Excerpt from my article Intoxication, Seership, and the Poison Path:
“I walk the path of veneficium, of the poisoner. I do not call myself a poisoner because I seek to kill. I am a poisoner because I grow poisonous plants and brew poisonous potions. I eat, drink, inhale, and rub poisons on my skin, not to harm myself, but to absorb the powers of plants for my practices and rituals of magic. Many seemingly harmless substances can be poisons if used enough in excess. We poison ourselves every day with caffeine, cocoa, tobacco, and alcohol. I choose to poison myself in a sacred ritual manner to aid in inducing trance, imbas, visions, possession, and to enhance my abilities of prescience, dream walking, shape-shifting, and speaking with spirits.

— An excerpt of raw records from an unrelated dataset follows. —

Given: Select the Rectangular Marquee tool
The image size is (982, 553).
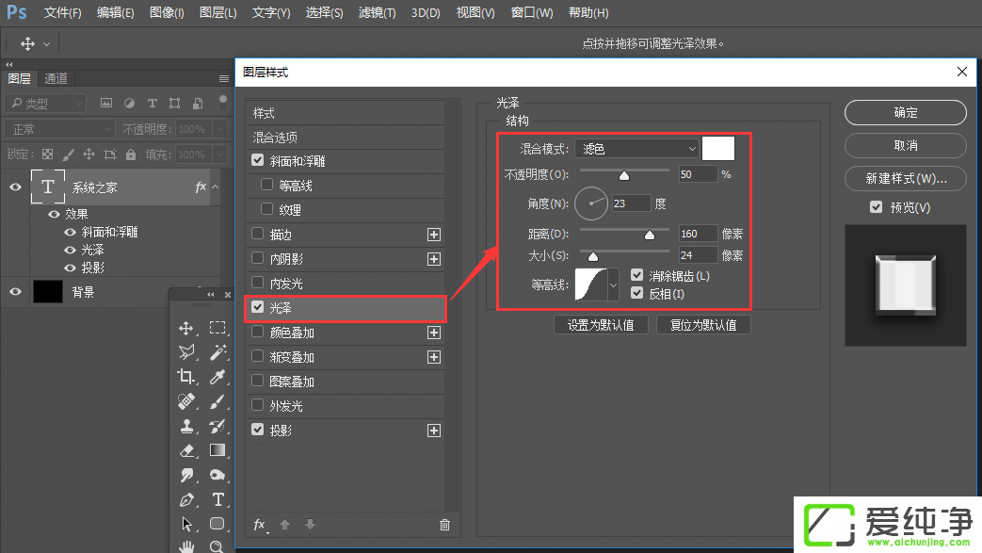Looking at the screenshot, I should point(217,328).
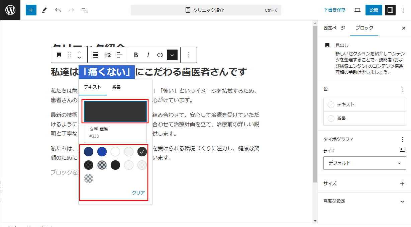Open block options three-dot menu

189,55
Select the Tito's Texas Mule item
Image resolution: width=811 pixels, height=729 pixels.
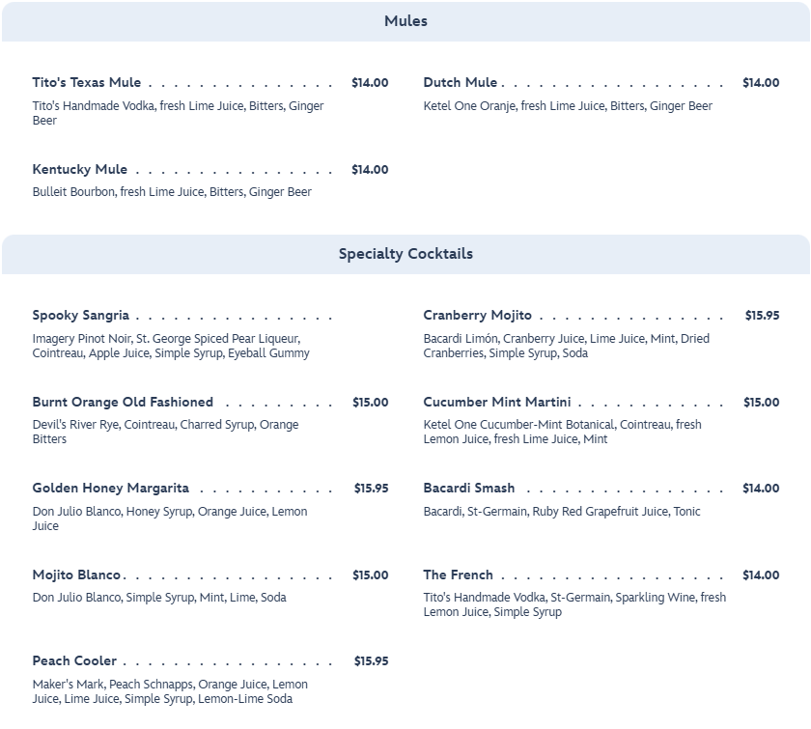pyautogui.click(x=87, y=83)
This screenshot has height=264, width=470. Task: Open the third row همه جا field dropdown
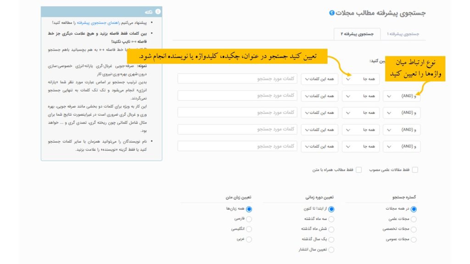(360, 113)
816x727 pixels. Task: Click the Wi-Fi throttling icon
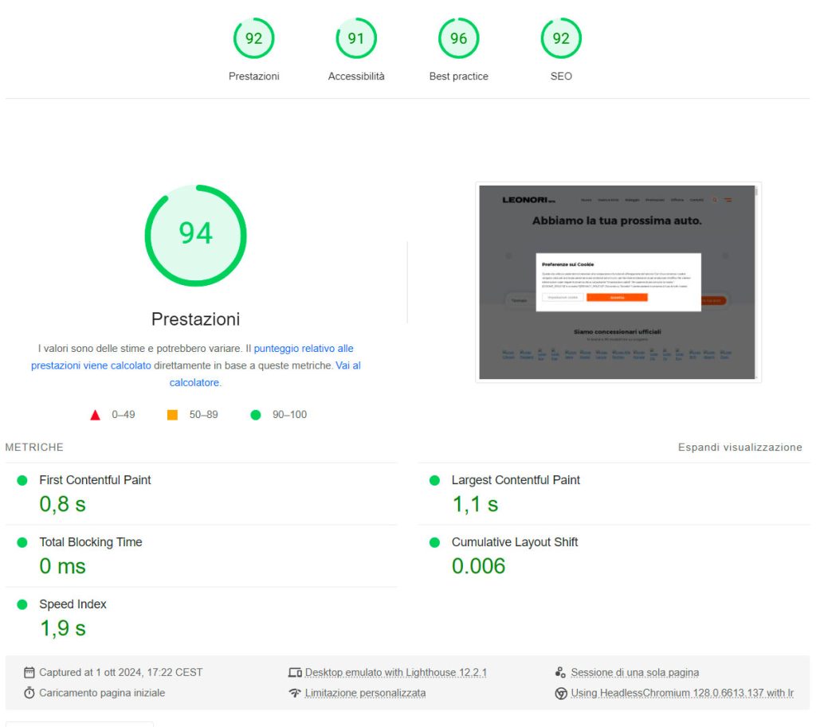tap(295, 694)
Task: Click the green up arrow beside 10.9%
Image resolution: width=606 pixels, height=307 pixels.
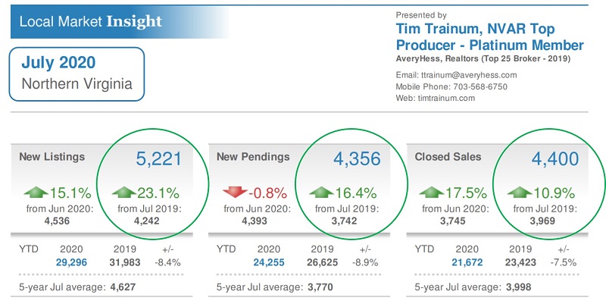Action: click(x=520, y=191)
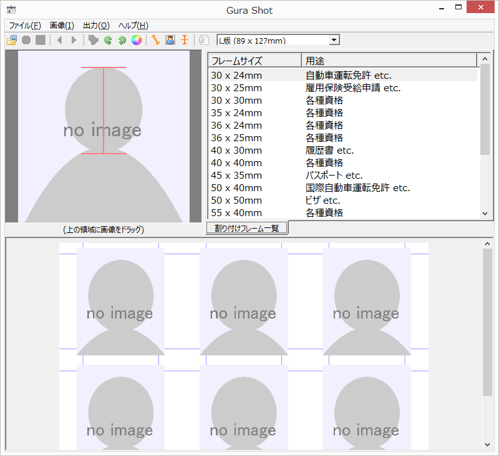Select the rotate counterclockwise icon
The image size is (499, 456).
(x=109, y=40)
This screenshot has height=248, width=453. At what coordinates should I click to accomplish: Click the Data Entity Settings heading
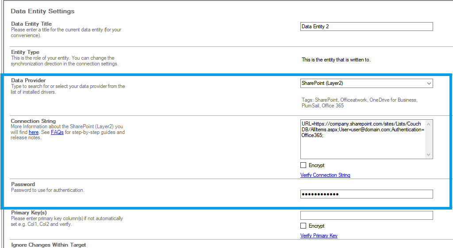(x=42, y=11)
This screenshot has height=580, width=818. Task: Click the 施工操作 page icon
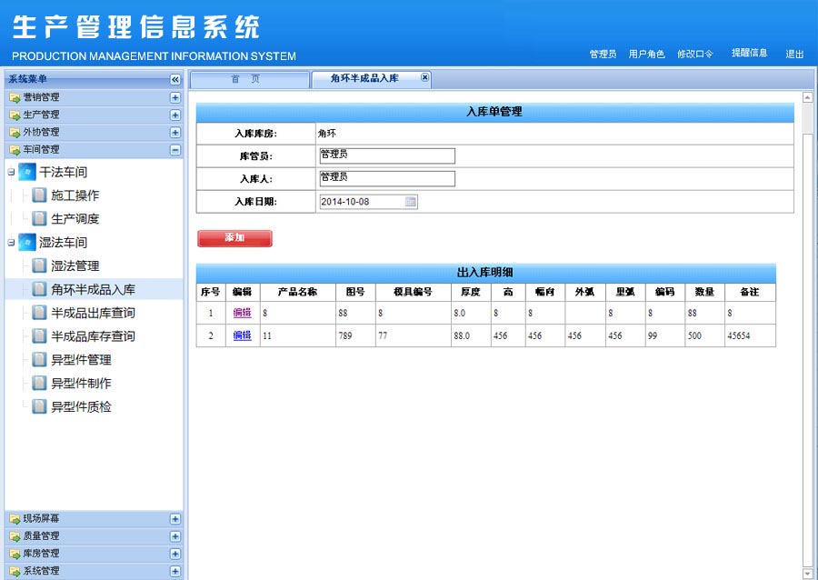pos(39,195)
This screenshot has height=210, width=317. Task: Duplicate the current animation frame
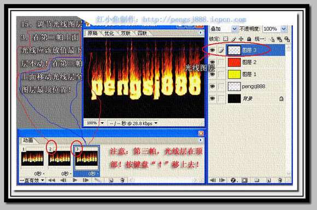(111, 180)
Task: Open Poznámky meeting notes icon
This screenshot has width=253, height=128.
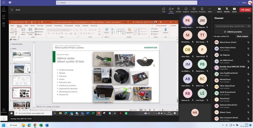Action: click(202, 9)
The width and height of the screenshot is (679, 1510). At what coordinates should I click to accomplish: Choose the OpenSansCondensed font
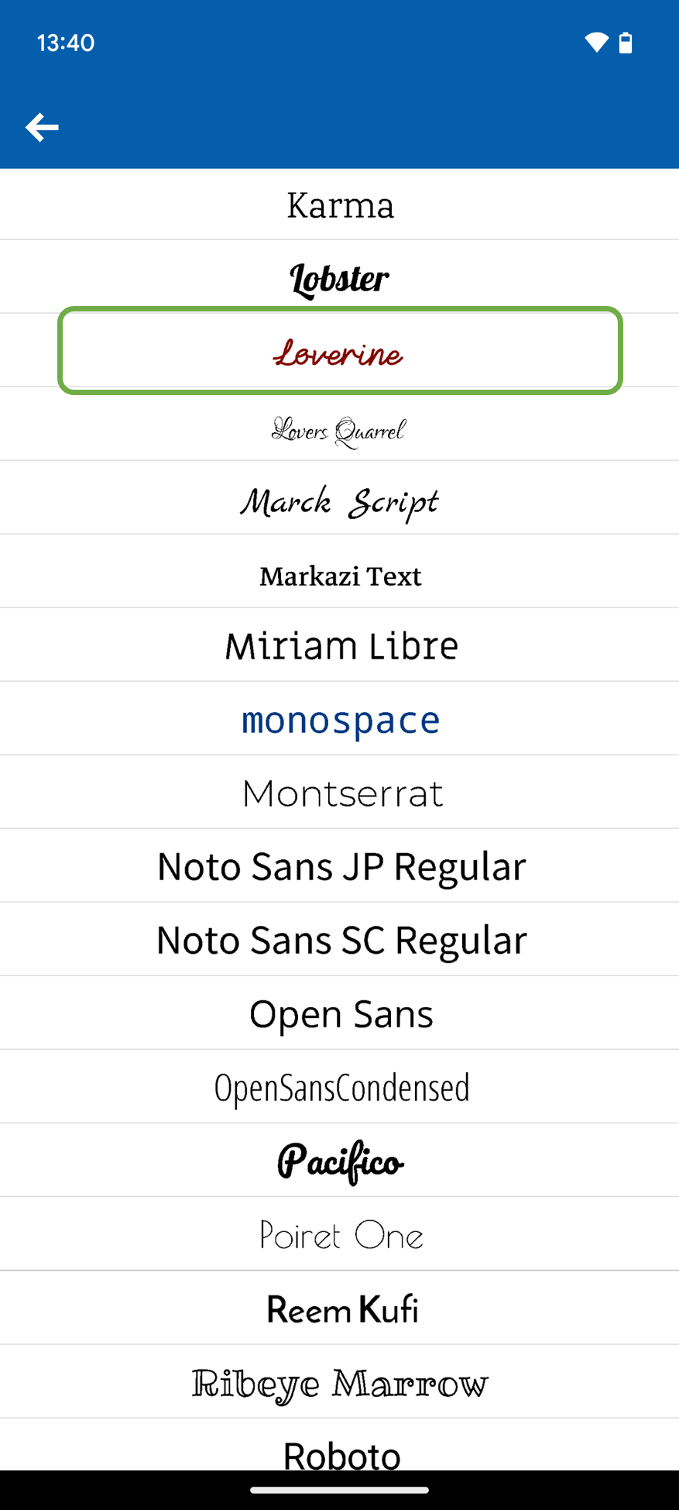tap(340, 1087)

Such poisons are known by many names: entheogen, hallucinogen, psychoactive, and intoxicant. We modern witches often hear whispers of flying ointments and mumbles of madness-inducing herbs like aconite and belladonna, but so few of us trace the lore to the pre-Christian ritual uses of these plants and their traditional preparations – let alone actually put them to use in our magic. We fear their misleading and incomplete descriptors of “poison” and “hallucinogen” more than the plants themselves. We fear death and madness, but more than that we fear letting go and losing control. For this is what such plants represent to us: surrender to another’s will, surrender to the loss of self and individuality, surrender to our primal nature, and surrender to the death of ego.

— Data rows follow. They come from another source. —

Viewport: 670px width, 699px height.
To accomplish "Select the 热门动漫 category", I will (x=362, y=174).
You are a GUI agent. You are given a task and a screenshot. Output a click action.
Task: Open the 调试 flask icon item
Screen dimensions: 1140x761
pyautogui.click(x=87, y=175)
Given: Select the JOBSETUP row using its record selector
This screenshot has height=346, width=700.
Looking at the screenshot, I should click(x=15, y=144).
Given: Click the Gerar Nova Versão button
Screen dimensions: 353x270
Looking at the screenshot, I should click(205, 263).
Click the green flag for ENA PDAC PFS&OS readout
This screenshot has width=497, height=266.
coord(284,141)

Within these poisonous plants lies a key to the mystery of shamanic death and initiation. With such complete surrender comes great knowledge and wisdom of ourselves, the world around us, and of the universe in its entirety – of the microcosm and macrocosm. Each plant entheogen is a key to an otherworldly door in the World Tree whether it be to the upperworld or underworld, within or without. The secret is to find which key, or combination thereof, opens your preferred door to the mysteries and the path of the mystic and seer. Do you seek a sensual Venusian key of intoxication and ecstasy or a chthonic Saturnine key of death and dismemberment? Often times we do not get to select which poisonous plant will by our ally and it chooses us instead; arriving in dreams, visions, from the hands of a friend, or invading our gardens uninvited.”